Object Language Embedding
Standard ML is often used to write programs that manipulate another
language, called the "object language", or OL.
For example, the syntax of the HOL logic in hol90 or the syntax of CCS for the
Concurrency Workbench. Typically, one defines the
abstract syntax of OL by a datatype
declaration. Then useful
functions over the datatype can be defined (such as finding the free
variables of a formula when OL is a logic). Soon afterwards, one
concludes that concrete syntax is easier for humans to read than
abstract syntax, and so writes a parser and prettyprinter for the OL.
In the situation just outlined, ML is called the metalanguage. (Edinburgh/INRIA/Cambridge ML, the precursor to Standard ML, was originally a programming metalanguage for a particular object language, the LCF logic, in the LCF proof assistant.) The purpose of a quotation/antiquotation mechanism is to allow one to embed expressions in the object language’s concrete syntax inside of ML programs, and to mix the object language expressions with ML expressions.
Quotation and Antiquotation
The quote/antiquote mechanism is enabled by setting
Compiler.Control.quotation : bool ref
to true. Then the backquote character ceases to be legal in symbolic identifiers, and takes on a special meaning.
A quotation is a special form of literal expression that represents the concrete syntax of an OL phrase. The backquote character is used to delimit quotations.

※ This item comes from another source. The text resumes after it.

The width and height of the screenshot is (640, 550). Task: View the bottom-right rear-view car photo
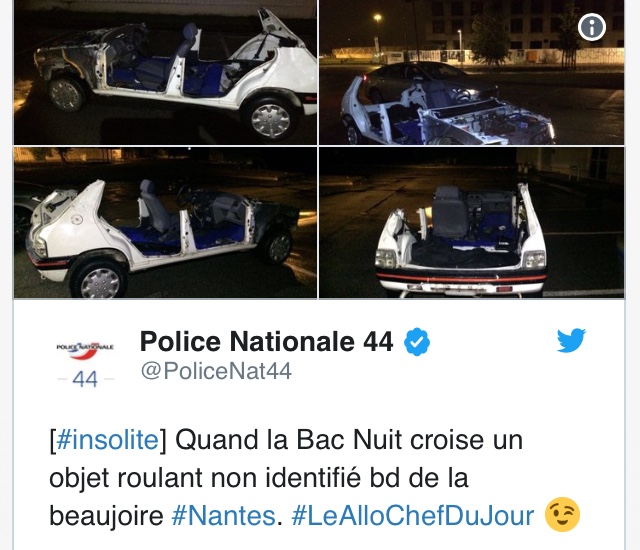click(x=471, y=222)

For a running example, suppose our OL is a simple propositional logic
with propositions represented as values of abstract type prop
.
We might wish to write propositional expressions such as A/\B/\C
.
The most common approximation to quotation is strings. This is not pleasant at times, especially when dealing with backslashes and newlines. Still, strings are bearable. Strings are not adequate, however, for the following idea.
The ML-OL relationship invites a notion of antiquotation: the temporary abandonment of parsing so that an ML value can be spliced into the middle of a quotation. Operations like this have cropped up under various names in various places: antiquote is due to Milner; Quine had a version called quasi-quotation in his 1940 book; Carnap used a notation much like it. It also closely resembles the Lisp backquote facility.
Using backquote, we write
- val f = `A /\ B \/ C`; val f = [QUOTE "A /\ B \/ C"] : 'a SMLofNJ.frag list
The compiler interprets this as a list of fragments,
using the frag
data type from the SMLofNJ structure:
structure SMLofNJ = struct
...
datatype 'a frag = QUOTE of string | ANTIQUOTE of 'a
end
More commonly, we invoke an OL parser to parse, enforce precedence, etc. By naming the parser something concise, such as “%”, we can use the syntax
- val % = my_proposition_parser;
val % : prop frag -> prop
- val p = % `A /\ B \/ C`;
val p = -: prop
An antiquote is written as a caret ^
character
followed by either an SML identifier or a parenthesized SML expression.
Antiquotation can be used to conveniently express contexts, which
are often used as a descriptive tool for syntax. A context could be
defined as a function taking a prop
and directly placing it at a
location in a quotation.
- fun foo a = % `^a ==> A`;
val foo : prop -> prop
In this case, foo p
would denote the same proposition as
% `(A /\ B \/ C) ==> A`
Antiquotations can have nested quotations (which may contain antiquotes of their own, etc.):
- let val K x y = x
val I x = x
in % `A /\ ^(K (% `B`) (I (% `C`))) \/ C`
end;
gives the same prop
as that denoted by p
. We note in
passing that the power of the OL parser is completely up to its author:
for example, in the framework offered here, one could write an OL
“parser” for Scheme that parses function plus arguments, evaluates the
function on the arguments, and finally prints the returned value.
Implementation of OL parsers
A concrete syntax quotation is mapped by the SML compiler into a
frag list
. Intuitively, a frag
is a contiguous part of a
quotation: A /\ B
maps to [ QUOTE "A /\ B" ]
while ^x /\ ^y
maps to
[QUOTE "", ANTIQUOTE x, QUOTE "/\", ANTIQUOTE y, QUOTE ""]
(Note that the names frag
, QUOTE
, and ANTIQUOTE
need to be qualified by the SMLofNJ structure-id, in practice.)
In this approach, the value of a quotation has type ol frag list
where
ol
is the type of object language expressions; the type
of the OL parser is ol frag list → ol
.
The OL parser (in our example, %
) must handle these lists
and insert the antiquoted ML values in the right places.
CAVEATS
Often one wants to parse stratified languages, such as first order logic, or typed lambda calculus, which requires a trick. Also, there is a bit of trickery when one wants to deal with ML-Yacc and ML-Lex, especially when functorizing the parser.